There would have to have been some kind of clear advantage (reliability, voice quality, size, $/channel...etc.) for US West to have chosen QCOM.

However, you theory hold a lot of water if we were talking about a developing nation that just starting basic cellular phone coverage and is leap-frogging straight to digital cellular.



To: Maurice Winn who wrote (17200)10/26/1998 11:50:00 PM
From: SKIP PAUL  Read Replies (1) | Respond to of 152472
 
Maurice, you are right on how handsomely Korea has benefited from being the pioneer in CDMA technology.

10-27-98 IT Sector Posts $8.6 Billion in Surplus

Korea's telecommunications equipment and semiconductor makers have shipped $21.56 billion worth of products overseas in the first nine months of
this year, or 72.3 percent of their annual $29.8-billion target, the Ministry of Information and Communication said yesterday.

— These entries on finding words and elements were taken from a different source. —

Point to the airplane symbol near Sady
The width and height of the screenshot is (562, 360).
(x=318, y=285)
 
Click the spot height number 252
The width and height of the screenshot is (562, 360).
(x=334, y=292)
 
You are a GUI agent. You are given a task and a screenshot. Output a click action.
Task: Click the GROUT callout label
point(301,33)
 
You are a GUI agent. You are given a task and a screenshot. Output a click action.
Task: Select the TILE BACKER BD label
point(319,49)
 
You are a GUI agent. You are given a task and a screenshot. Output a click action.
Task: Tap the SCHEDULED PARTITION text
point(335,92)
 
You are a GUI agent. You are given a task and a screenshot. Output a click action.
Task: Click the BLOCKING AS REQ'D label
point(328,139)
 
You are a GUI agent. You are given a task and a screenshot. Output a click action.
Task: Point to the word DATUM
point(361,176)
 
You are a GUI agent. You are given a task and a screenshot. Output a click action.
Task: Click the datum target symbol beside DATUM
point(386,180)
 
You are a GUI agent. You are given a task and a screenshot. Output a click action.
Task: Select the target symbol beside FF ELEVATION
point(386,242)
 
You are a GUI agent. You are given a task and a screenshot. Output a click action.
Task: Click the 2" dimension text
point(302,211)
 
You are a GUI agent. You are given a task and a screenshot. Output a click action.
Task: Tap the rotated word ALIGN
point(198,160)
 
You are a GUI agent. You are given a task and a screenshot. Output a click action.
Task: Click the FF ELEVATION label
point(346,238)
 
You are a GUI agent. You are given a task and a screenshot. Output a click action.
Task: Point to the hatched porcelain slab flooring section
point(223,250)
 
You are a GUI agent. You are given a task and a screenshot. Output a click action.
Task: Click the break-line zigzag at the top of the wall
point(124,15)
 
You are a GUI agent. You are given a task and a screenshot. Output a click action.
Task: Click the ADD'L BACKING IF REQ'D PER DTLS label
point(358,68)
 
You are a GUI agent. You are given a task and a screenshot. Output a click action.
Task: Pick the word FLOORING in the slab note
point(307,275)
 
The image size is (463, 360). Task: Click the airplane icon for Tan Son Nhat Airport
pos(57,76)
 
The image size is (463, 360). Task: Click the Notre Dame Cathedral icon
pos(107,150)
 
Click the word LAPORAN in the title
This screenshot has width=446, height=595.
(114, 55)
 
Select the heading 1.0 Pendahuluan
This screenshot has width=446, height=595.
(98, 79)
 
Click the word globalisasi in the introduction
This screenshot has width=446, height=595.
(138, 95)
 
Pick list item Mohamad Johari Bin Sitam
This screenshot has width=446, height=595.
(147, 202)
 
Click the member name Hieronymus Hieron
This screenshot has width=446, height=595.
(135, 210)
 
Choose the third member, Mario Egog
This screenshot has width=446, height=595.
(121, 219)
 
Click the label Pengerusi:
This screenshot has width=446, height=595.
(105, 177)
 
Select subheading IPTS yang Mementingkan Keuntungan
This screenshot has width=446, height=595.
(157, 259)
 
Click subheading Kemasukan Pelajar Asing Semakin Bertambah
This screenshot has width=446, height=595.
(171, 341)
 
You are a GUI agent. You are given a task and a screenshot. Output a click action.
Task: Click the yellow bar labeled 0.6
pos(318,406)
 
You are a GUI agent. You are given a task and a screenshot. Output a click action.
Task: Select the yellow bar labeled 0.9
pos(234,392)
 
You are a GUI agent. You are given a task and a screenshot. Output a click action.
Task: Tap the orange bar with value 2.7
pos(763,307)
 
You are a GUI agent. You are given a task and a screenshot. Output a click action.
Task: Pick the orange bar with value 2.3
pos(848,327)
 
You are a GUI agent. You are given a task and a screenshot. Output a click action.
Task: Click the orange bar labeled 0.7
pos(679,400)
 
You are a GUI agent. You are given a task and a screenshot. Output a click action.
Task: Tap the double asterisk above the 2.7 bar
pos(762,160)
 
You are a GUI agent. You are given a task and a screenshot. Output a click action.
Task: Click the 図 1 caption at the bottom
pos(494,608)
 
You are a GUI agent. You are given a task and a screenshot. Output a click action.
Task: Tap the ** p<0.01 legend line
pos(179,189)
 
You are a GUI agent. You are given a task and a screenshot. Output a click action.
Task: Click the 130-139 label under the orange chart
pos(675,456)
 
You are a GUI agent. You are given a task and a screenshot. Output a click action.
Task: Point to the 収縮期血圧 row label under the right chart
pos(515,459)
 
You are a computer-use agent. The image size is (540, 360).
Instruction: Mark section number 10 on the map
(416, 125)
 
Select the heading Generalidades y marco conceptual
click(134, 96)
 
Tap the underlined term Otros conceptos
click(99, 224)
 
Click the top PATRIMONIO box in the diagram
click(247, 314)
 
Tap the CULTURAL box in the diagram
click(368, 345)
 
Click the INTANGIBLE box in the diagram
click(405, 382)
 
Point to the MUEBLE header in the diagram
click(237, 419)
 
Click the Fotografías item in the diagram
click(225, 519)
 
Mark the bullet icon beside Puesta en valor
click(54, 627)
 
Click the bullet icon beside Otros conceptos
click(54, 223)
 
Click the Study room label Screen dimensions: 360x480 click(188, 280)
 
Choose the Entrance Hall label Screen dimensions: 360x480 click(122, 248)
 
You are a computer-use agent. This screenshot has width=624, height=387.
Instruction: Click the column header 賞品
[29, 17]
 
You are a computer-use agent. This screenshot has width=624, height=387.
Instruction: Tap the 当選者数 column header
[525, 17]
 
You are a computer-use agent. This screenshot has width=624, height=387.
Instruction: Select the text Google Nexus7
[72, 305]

Their imports stood at $12.96 billion, posting a sectoral trade surplus of $8.6 billion, the ministry said in a report on business trends in the information
and technology (IT) industry.

While exports slowed by 5.9 percent from last year, imports plunged 20.9 percent during the nine-month period due to flagging domestic demand, the
report said.

Among export products, satellite broadcast receiving equipment showed strong growth with $50 million in exports, an increase of 82.7 percent from last
year. (NIS) The ministry attributed the increase to the start of digital TV broadcasting in Britain last month and the planned service launch in the United
States next month.

Exports of mobile phone handsets also showed robust growth with $980 million, up 62.9 percent from $600 million last year. The exports focused on
the U.S. and Hong Kong markets, which adopted code division multiple access (CDMA) technology. Korea was the first country in the world to
commercialize CDMA technology in mobile handsets.

Exports of personal computers rose 58.3 percent to $180 million, boosted by a growth in shipments under original equipment manufacture (OEM) bases.

Memory chips, a key export item in the IT industry, decreased 0.3 percent to $4.17 billion from the corresponding period of last year.

By region, Asia, which contains such major markets as Japan, China and Hong Kong, remained the largest export market with $10.16 billion, or 47.1
percent of the total export volume.

The U.S. market was second with $6.26 billion or 29 percent, followed by Europe, which assumes 18.8 percent or $4.06 billion, the report showed.